■ **Material for this exercise**:
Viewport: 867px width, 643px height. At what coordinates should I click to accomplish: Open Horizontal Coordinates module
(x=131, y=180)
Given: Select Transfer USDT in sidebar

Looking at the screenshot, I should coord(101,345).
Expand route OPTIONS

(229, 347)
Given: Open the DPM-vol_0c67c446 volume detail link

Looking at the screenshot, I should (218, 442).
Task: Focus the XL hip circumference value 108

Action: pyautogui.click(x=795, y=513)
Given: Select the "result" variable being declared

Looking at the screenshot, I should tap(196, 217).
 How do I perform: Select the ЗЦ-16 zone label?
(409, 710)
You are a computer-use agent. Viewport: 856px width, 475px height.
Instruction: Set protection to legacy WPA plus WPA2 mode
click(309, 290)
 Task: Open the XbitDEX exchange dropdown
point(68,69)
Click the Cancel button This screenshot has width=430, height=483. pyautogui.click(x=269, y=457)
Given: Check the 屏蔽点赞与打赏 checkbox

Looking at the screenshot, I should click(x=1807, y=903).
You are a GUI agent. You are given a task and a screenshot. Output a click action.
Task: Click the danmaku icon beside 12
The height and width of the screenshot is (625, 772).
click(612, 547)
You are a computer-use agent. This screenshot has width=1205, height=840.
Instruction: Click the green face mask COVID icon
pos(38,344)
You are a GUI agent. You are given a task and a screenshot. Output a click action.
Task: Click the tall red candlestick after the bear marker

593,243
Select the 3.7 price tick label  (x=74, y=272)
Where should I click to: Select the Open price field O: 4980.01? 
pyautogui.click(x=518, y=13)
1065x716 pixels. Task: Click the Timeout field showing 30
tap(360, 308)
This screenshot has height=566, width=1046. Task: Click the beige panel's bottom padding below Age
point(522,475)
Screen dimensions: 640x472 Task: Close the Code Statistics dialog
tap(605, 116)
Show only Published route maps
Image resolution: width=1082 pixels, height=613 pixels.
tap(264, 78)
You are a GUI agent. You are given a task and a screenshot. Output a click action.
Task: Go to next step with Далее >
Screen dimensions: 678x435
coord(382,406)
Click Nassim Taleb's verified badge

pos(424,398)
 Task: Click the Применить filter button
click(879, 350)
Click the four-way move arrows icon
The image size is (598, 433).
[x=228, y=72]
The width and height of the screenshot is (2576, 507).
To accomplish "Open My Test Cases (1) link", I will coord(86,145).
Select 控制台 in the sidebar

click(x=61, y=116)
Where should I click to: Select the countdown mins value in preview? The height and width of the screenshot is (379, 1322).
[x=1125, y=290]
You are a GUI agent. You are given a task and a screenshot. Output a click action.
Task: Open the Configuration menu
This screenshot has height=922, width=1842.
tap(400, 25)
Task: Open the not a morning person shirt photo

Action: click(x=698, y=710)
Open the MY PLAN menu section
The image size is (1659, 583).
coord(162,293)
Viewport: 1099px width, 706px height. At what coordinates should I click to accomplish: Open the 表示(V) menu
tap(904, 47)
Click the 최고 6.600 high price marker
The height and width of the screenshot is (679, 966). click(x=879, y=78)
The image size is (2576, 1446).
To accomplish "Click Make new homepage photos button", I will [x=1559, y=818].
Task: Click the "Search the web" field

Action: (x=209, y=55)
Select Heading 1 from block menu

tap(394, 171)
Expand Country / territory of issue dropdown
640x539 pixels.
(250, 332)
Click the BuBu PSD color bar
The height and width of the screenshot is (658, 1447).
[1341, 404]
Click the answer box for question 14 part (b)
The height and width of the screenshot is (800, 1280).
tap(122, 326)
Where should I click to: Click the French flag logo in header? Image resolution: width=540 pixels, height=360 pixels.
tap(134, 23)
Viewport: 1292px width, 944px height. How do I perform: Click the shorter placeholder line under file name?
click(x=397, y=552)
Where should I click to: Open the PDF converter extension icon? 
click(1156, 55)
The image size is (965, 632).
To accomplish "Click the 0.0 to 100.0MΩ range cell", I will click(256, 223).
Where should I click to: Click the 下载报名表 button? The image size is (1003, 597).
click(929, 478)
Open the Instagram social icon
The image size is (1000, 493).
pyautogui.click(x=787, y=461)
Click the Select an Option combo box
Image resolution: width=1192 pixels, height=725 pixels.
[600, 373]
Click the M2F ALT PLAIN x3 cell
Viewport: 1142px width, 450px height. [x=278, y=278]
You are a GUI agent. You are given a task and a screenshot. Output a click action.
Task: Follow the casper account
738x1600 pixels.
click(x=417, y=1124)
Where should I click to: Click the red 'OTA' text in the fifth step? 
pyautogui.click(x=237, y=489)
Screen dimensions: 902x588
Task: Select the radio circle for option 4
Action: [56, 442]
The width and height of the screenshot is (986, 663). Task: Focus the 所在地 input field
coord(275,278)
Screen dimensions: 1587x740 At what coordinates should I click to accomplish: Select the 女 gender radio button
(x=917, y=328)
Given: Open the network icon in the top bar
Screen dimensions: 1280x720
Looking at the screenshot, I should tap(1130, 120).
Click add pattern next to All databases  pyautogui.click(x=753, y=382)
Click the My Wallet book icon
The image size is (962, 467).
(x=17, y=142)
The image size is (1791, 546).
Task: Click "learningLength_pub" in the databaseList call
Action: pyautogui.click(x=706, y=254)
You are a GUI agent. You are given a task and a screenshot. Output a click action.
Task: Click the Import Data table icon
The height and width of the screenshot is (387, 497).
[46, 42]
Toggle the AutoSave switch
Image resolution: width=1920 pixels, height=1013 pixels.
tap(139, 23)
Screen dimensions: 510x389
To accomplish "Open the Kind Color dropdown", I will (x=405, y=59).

■ **Activity**: Return all lines from the entries that contain the string "computer".

■ **Result of the exercise**:
You are a computer-use agent. Viewport: 856px width, 475px height.
You are a computer-use agent. This screenshot has width=1205, height=840.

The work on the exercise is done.